■ **AIM OF THE EXERCISE**
Copy out all the entries word for word.

*** Opening of MATERIAL SHOWN ***

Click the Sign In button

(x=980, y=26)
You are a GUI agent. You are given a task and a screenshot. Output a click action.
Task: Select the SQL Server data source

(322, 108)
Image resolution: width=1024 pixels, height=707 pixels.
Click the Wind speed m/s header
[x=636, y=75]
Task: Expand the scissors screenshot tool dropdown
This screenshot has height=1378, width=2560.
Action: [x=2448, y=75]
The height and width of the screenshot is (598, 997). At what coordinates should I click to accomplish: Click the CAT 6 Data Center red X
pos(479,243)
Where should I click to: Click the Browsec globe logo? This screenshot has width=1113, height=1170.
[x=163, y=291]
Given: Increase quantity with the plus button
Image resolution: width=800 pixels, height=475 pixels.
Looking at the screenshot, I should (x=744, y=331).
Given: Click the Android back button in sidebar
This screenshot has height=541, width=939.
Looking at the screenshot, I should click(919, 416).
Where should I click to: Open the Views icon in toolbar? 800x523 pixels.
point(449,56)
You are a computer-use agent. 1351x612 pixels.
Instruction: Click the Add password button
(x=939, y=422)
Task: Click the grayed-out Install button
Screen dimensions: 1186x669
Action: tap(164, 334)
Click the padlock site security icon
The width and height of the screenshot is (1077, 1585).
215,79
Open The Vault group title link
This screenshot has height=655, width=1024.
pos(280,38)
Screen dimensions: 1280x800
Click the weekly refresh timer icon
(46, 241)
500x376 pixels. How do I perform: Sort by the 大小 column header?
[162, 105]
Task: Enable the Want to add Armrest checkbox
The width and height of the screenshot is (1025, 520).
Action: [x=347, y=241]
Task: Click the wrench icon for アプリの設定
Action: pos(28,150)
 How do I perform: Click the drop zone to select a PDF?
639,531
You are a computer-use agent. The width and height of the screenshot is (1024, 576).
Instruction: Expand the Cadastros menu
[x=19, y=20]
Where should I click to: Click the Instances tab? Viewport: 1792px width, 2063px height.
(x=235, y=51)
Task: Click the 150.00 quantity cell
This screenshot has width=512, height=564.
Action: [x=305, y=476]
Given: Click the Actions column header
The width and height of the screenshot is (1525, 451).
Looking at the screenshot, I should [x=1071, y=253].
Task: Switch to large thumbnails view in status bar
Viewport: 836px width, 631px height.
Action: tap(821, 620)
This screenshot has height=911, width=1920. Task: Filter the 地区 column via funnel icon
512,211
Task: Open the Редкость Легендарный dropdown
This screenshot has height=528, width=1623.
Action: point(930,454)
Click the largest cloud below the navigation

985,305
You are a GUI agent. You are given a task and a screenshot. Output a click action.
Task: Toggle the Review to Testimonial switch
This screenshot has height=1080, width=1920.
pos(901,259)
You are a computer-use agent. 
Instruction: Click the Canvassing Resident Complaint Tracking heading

*** Close of MATERIAL SHOWN ***

■ **EXERCISE RESPONSE**
Click the Sign In button

(x=980, y=26)
You are a GUI agent. You are given a task and a screenshot. Output a click action.
Task: Select the SQL Server data source

(322, 108)
Image resolution: width=1024 pixels, height=707 pixels.
Click the Wind speed m/s header
[x=636, y=75]
Task: Expand the scissors screenshot tool dropdown
This screenshot has height=1378, width=2560.
Action: [x=2448, y=75]
The height and width of the screenshot is (598, 997). At what coordinates should I click to accomplish: Click the CAT 6 Data Center red X
pos(479,243)
Where should I click to: Click the Browsec globe logo? This screenshot has width=1113, height=1170.
[x=163, y=291]
Given: Increase quantity with the plus button
Image resolution: width=800 pixels, height=475 pixels.
Looking at the screenshot, I should (x=744, y=331).
Given: Click the Android back button in sidebar
This screenshot has height=541, width=939.
Looking at the screenshot, I should click(919, 416).
Where should I click to: Open the Views icon in toolbar? 800x523 pixels.
point(449,56)
You are a computer-use agent. 1351x612 pixels.
Instruction: Click the Add password button
(x=939, y=422)
Task: Click the grayed-out Install button
Screen dimensions: 1186x669
Action: tap(164, 334)
Click the padlock site security icon
The width and height of the screenshot is (1077, 1585).
215,79
Open The Vault group title link
This screenshot has height=655, width=1024.
pos(280,38)
Screen dimensions: 1280x800
Click the weekly refresh timer icon
(46, 241)
500x376 pixels. How do I perform: Sort by the 大小 column header?
[162, 105]
Task: Enable the Want to add Armrest checkbox
The width and height of the screenshot is (1025, 520).
Action: [x=347, y=241]
Task: Click the wrench icon for アプリの設定
Action: pos(28,150)
 How do I perform: Click the drop zone to select a PDF?
639,531
You are a computer-use agent. The width and height of the screenshot is (1024, 576).
Instruction: Expand the Cadastros menu
[x=19, y=20]
Where should I click to: Click the Instances tab? Viewport: 1792px width, 2063px height.
(x=235, y=51)
Task: Click the 150.00 quantity cell
This screenshot has width=512, height=564.
Action: [x=305, y=476]
Given: Click the Actions column header
The width and height of the screenshot is (1525, 451).
Looking at the screenshot, I should [x=1071, y=253].
Task: Switch to large thumbnails view in status bar
Viewport: 836px width, 631px height.
Action: tap(821, 620)
This screenshot has height=911, width=1920. Task: Filter the 地区 column via funnel icon
512,211
Task: Open the Редкость Легендарный dropdown
This screenshot has height=528, width=1623.
Action: point(930,454)
Click the largest cloud below the navigation

985,305
You are a GUI agent. You are given a task and a screenshot. Output a click action.
Task: Toggle the Review to Testimonial switch
This screenshot has height=1080, width=1920.
pos(901,259)
You are a computer-use agent. 
Instruction: Click the Canvassing Resident Complaint Tracking heading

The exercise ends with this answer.